#### WHAT THE TASK REQUIRES
Set down every line of the data exactly, skipping the pictures.

#### PROVIDED DATA
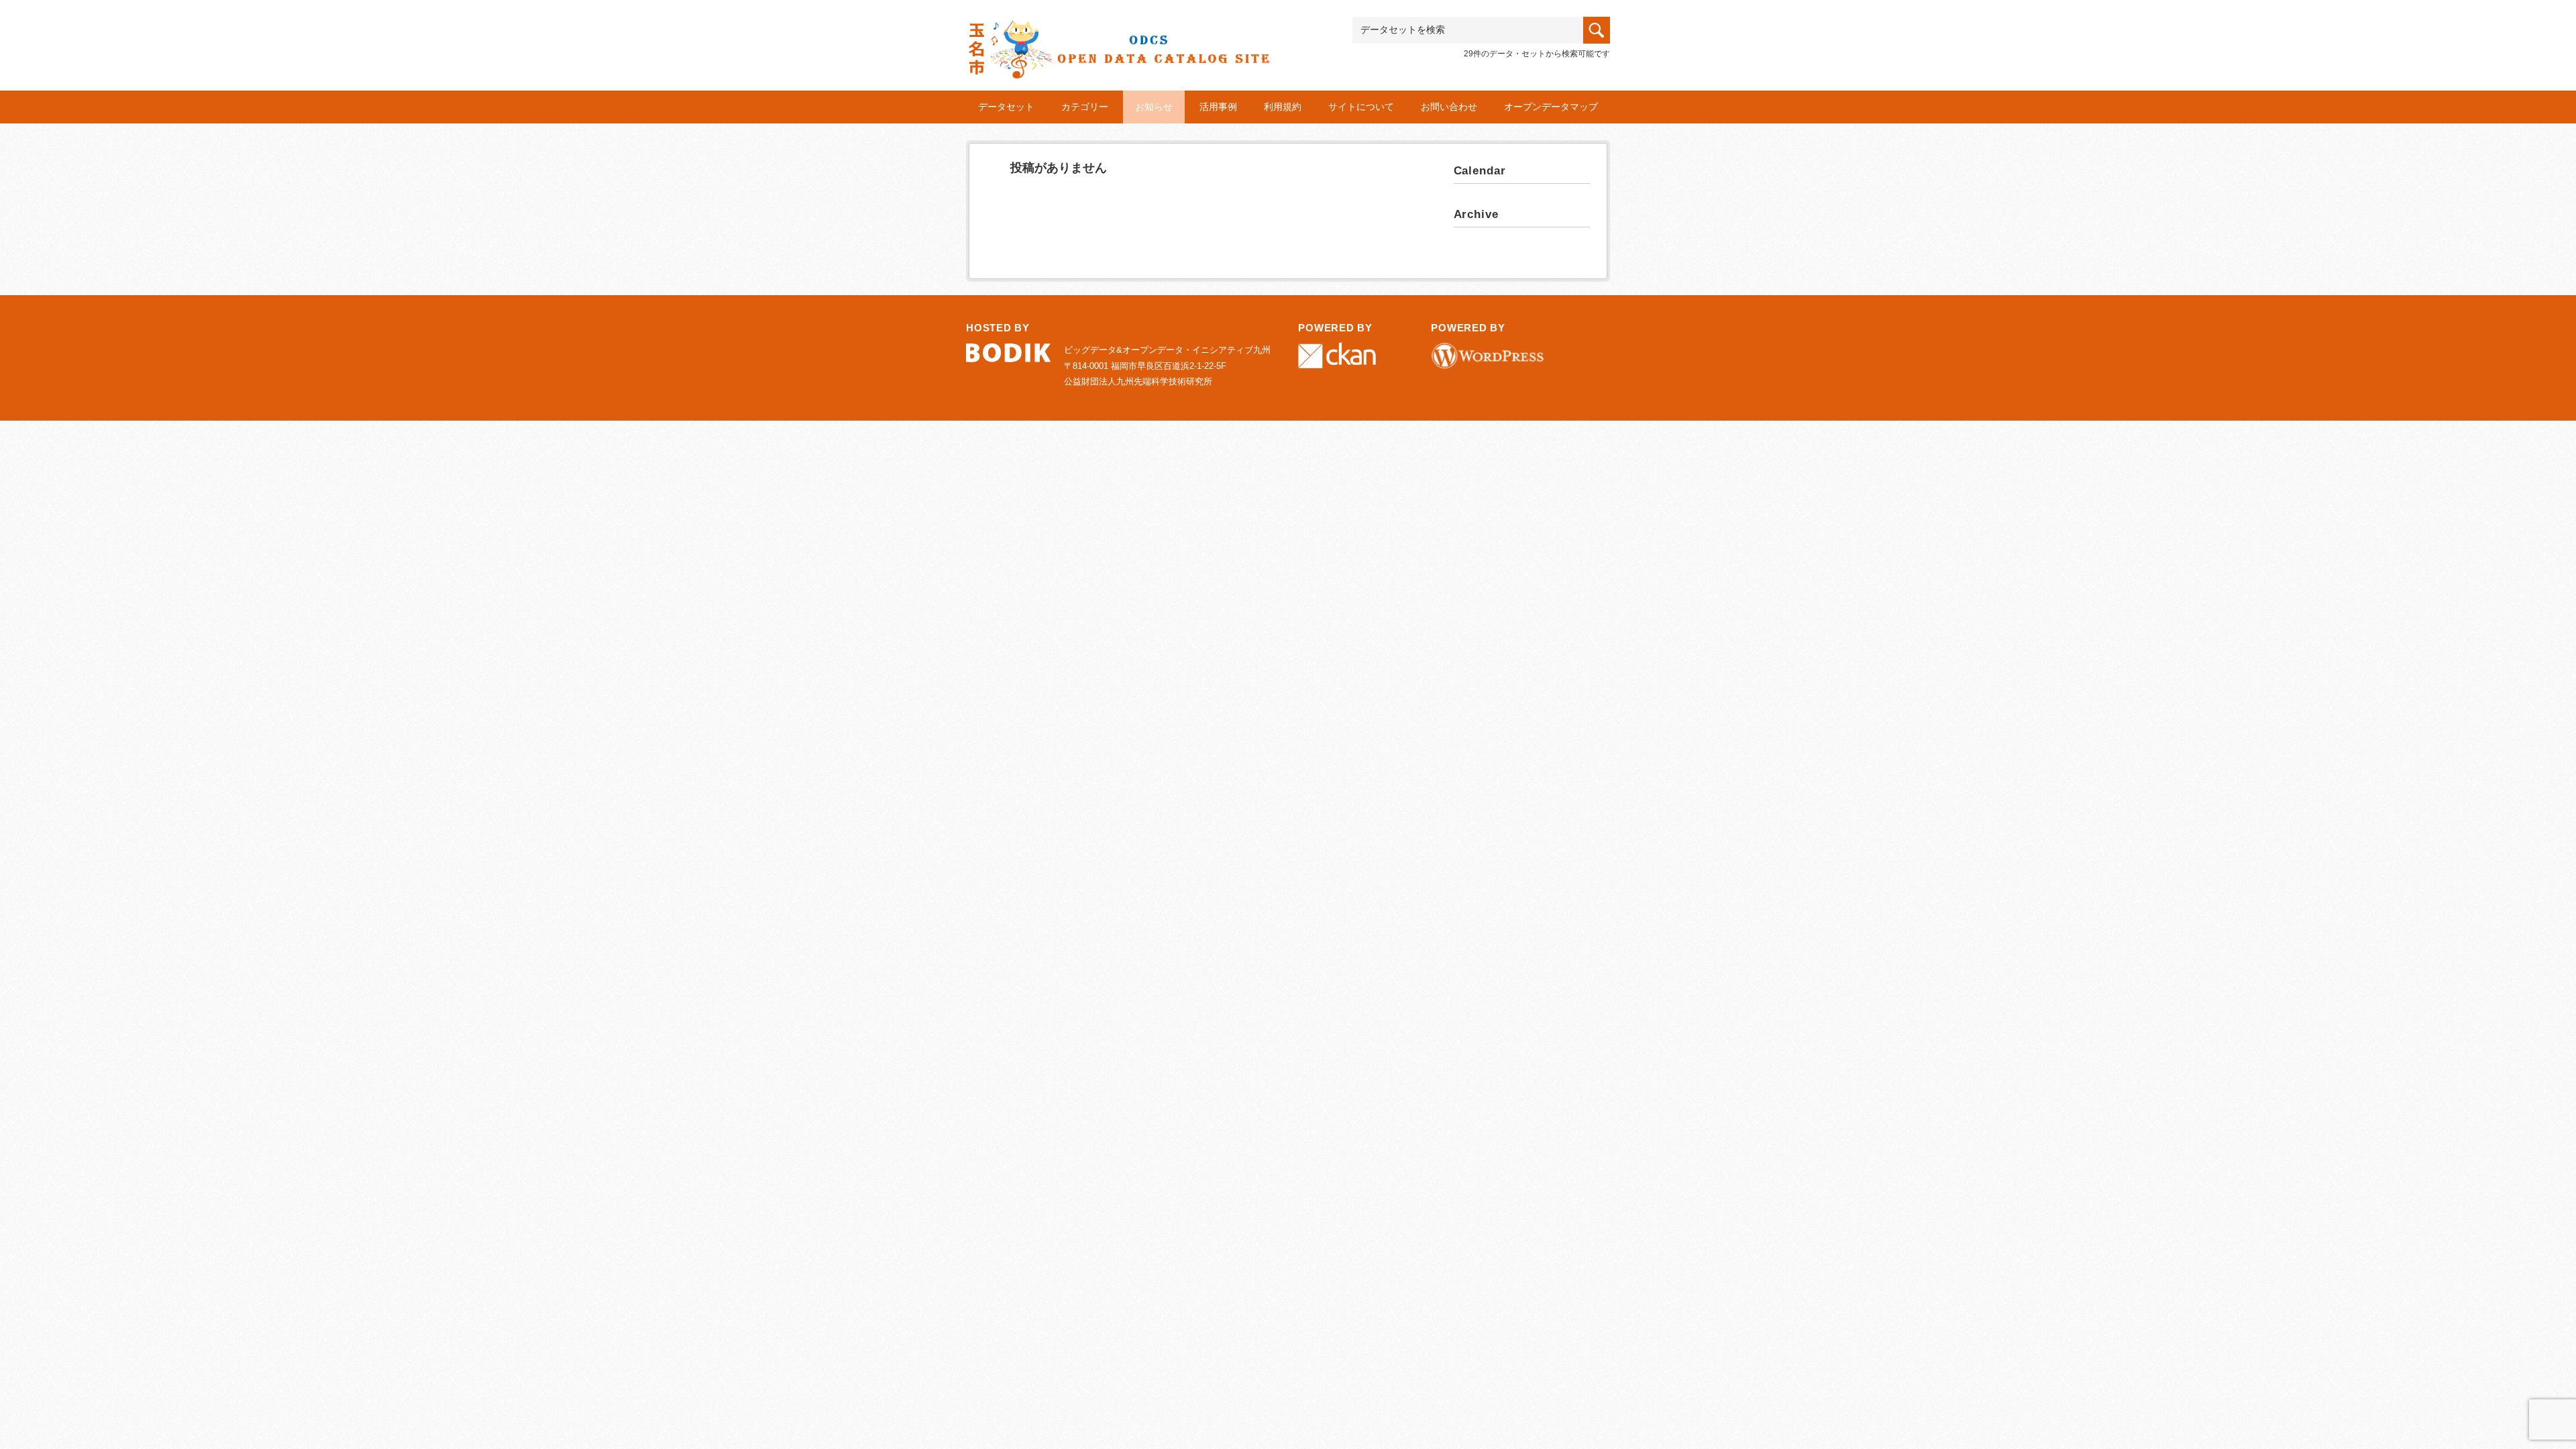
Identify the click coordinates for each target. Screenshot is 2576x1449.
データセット (1006, 106)
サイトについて (1361, 106)
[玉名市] (1119, 38)
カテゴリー (1084, 106)
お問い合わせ (1449, 106)
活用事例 (1218, 106)
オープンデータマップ (1551, 106)
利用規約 (1282, 106)
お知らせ (1154, 106)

#### OUTPUT OF THE TASK
Identify the click coordinates for each target. Screenshot is 2576x1449.
データセット (1006, 106)
サイトについて (1361, 106)
[玉名市] (1119, 38)
カテゴリー (1084, 106)
お問い合わせ (1449, 106)
活用事例 (1218, 106)
オープンデータマップ (1551, 106)
利用規約 (1282, 106)
お知らせ (1154, 106)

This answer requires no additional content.